Home-grown soldier fighting back from Iraq mortar wounds

       US Army Pfc. Steven Micci, 19, who grew up on the Westside, is recovering from severe wounds suffered from a mortar shell that exploded about 10 feet away from him in Iraq Jan. 12.

Pfc. Steven Micci

       A full recovery is expected, although it's not known yet how long that will take, according to his mother, Kathy Micci, who, with his wife Sarah has taken turns staying with him at Walter Reed Hospital in Washington, D.C., since Jan. 16.
       Steven Micci has received the Purple Heart for his wounds, which consisted of a broken jaw, severe facial lacerations and a compound fracture of the tibia/fibia.
       The first to Steven's side was his sister, Kristina Irving, an Apache helicoper pilot with the 82nd Combat Aviation Brigade in Afghanistan. “We were both fighting this war on terror on two separate fronts,” she summarized in an e-mail. “I got word via e-mail from my mother [about him being wounded]. I immediately panicked - my little bro was injured by the enemy and I was the closest family to him.”
       Irving was allowed to take emergency leave to meet her brother in Germany, where he'd been sent for evaluation after initial medical treatment in Balad, Iraq. “When they unloaded him off the ambulance, he looked surprised to see me and said (barely audible because his jaw was wired shut), 'Hey Krissy, what are you doing here?'
       “He stayed in Germany only about 30 hours when the doctors said he was stable enough to transport via C-17 (a huge cargo plane). They loaded him in a stackable little thing and off to D.C. we went. The flight was nine hours of agony for him. We arrived at Walter Reed and they put him in the IICU ward (intermediate intensive care unit).
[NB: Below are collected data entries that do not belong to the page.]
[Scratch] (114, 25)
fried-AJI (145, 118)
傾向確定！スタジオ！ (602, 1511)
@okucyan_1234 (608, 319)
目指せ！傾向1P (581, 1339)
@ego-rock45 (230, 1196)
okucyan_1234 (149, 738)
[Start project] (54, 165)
He was there only about 15 hours before they did a very long evasive surgery on his leg.”
       In D.C., Irving met Kathy, Sarah and Mia (Steven and Sarah's 1 ½-year-old daughter), and they spent eight days together by his bedside.
       Irving has since returned to her duties in Afghanistan. “While I was at Walter Reed, I had the honor of attending his Purple Heart ceremony and Combat Infantry Badge ceremony,” Irving said. “He is not only my brother, he is my brother in arms. It was bittersweet. Steven was honored to receive the CIB (Combat Infantry Badge), but when awarded the Purple Heart he said, “This is one award I never wanted.'”
       Kathy Micci said her son will probably have to stay at Walter Reed until at least the end of February. After that, he is to be moved either to Fort Carson or Fort Stewart, Ga. (the home of his unit).
       Steven had attended Buena Vista Elementary, West Middle School and Coronado High School, and had also worked at Cy's Drive-In (which his mother owns) and at the Sno-White cleaning company. He had entered the service just over a year ago.
       “I just want everyone to know what a hero he is,” Kristina Irving said. “He has a long road to recovery, but he is strong-willed.”
       Added his mother: “He's on the mend. We don't know the extent of it or how long it will take, but at least he will heal.”
       Anyone wishing to send Steven Micci a get-well card can mail it in care of the Micci family at 2108 W. Uintah St. 80904.